Discussing Contemporary Artists

We began by looking at contemporary artists who use photography to share and comment about social media. Many artists today are making work about so-called influencers, and how social media suggests a one-sidedness and falsity to their lives.

The final artwork had to reflect a virtually constructed online persona, a statement about the public digital version of the student as reflected through their posted photographs.

We discussed Cindy Sherman and her adoption of personas and the idea that photography can be seen as a proof of existence. I showed students the work of Douglas Coupland and Amalia Ulman who also use photography for social commentary. We had conversations about mapping and tracking on social media and apps on phones. Students also brought up other issues about social media such as the use of facial recognition and how every button pressed stores information. This both inspired and scared them.

Image

Aidan R., Tracking Posts, grade twelve.

The Virtual Imprint

I prompted students to collect (download and organize in a shared file) twenty to thirty of their social media posts—any appropriate image/photo they personally took that was publicly accessible on their social media accounts.

I discouraged students from choosing images based on emotional responses or subjective choices (of friends, favorite places, images well composed, etc.) and instead encouraged them to adopt a more analytical method in selecting their images, as if they were designing a computer algorithm that would select with a strict set of criteria that eliminated human subjectivity.

This furthered our discussion about where and how various aspects of our identity exist on the internet. Personal information is collected through our social media accounts, web forms, and other apps via geo-tagging, face recognition, tracking and metadata, and more. Students tried Googling their names and we talked about how publicity is finely focused and intimately catered to their personal “likes” and online purchases.

Image
Image

Hobie J., Pieces of Me, grade twelve. 

When scrolling through Instagram, I will get ads that are tailored towards my interests. Some of these ads are far off from what I like, but some of them I get right after talking about something. I believe that this online persona is not very real, and that you can change who you portray yourself as with a single click of a button.
—Lorenzo L.

Interesting questions popped up. Even if you are careful, a stranger can freely screenshot your image from a friend’s social media account. How do you feel about that? Images you share on any public platform can be dispersed, tracked, and that information bought, dissected, and used for other purposes. How do you feel about the domino effect and infinite versions of “you” that exist online? How can photographs you post be taken out of context, redefined, and yet still reflect personal moments in your life?

Image

Lorenzo L., Infinite Views and Anonymity, grade twelve.

Reimagined Virtual Identities

Using scissors, glue, string, hole punches, and cardboard, students created a collage using only the printed images they sent me. I randomly printed on card stock twenty of the images each student sent. If there were more than the required amount, I had to create my own set of objective parameters, going against my instinct as an artist to pick the most beautifully composed.

The final artwork, brainstormed, designed, and put together over three to four classes, had to visually reflect a virtually constructed online persona, a statement about the public digital version of the student as reflected through their posted photographs.
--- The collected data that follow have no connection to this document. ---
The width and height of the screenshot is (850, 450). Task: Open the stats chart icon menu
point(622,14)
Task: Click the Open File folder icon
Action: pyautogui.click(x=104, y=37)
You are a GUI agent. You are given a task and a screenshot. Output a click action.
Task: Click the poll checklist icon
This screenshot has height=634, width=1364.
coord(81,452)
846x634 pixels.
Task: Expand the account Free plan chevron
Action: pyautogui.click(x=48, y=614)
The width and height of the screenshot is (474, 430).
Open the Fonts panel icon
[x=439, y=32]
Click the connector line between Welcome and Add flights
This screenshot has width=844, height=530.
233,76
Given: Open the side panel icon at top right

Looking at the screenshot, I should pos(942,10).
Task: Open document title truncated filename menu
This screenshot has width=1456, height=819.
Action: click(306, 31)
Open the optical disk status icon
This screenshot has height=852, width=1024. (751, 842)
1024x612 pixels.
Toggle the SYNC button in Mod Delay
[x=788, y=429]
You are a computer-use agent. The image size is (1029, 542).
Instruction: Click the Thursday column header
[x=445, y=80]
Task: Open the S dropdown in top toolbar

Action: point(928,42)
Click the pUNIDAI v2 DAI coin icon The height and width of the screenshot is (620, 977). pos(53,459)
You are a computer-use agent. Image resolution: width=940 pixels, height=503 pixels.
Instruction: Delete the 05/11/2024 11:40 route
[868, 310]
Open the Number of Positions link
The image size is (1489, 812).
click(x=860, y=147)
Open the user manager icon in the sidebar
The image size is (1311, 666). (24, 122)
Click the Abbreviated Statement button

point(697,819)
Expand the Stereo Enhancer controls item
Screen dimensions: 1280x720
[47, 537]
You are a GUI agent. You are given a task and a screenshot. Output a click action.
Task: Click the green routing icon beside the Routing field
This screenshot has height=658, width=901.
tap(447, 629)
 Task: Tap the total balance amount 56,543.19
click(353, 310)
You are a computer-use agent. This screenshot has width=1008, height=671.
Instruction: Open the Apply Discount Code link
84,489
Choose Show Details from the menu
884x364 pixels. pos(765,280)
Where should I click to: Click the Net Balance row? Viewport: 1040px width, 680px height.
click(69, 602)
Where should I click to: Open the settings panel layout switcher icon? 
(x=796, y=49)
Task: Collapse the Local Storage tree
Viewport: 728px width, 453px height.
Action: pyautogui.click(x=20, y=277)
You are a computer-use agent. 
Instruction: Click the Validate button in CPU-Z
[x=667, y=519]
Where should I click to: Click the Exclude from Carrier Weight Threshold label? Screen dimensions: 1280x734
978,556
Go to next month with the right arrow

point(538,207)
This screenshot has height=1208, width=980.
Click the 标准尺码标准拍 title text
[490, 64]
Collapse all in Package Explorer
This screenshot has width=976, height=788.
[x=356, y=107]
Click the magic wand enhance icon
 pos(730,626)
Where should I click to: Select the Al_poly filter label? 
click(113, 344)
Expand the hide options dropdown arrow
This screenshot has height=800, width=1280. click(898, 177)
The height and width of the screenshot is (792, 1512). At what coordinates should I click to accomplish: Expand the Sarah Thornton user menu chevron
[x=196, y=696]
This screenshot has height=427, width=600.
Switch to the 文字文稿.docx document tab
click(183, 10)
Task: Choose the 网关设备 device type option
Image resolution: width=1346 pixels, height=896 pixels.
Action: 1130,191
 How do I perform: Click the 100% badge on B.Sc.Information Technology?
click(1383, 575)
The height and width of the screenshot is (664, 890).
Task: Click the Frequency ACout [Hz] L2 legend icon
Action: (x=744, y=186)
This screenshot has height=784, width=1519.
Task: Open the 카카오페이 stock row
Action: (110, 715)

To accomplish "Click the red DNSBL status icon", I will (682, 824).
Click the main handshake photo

These final collages successfully encouraged conversations about virtual identity as teenagers as well as new sources of ideas and art-making.

Student Quotes
I started by picking out specific photos on my social media. What I noticed is that not only are most of my photos related to hockey and baseball, but they all have faces in them. I chose thirty photos that all had faces showing in them. When putting these photos together I was thinking of how my computer would describe me through these photos. Like how the world sees what type of person I am. What I did was cut up many of these images vertically in different sizes. Then put them on a sticky board together, this shows the type of person I am through the eyes of a computer.
—Sean D.

I started with the idea of having two groups of unrelated photos juxtaposed together in one group. I took this idea further when I asked myself what this juxtaposition of photos said about me, and what these photos represented—what I put out there into the online world said about me as a private person and what someone could piece together (literally stitched together in my project) about me if they just looked at my online persona.
—Matthew J.

NATIONAL STANDARD

Connecting: Relate artistic ideas and works with societal cultural, and historical context to deepen understanding.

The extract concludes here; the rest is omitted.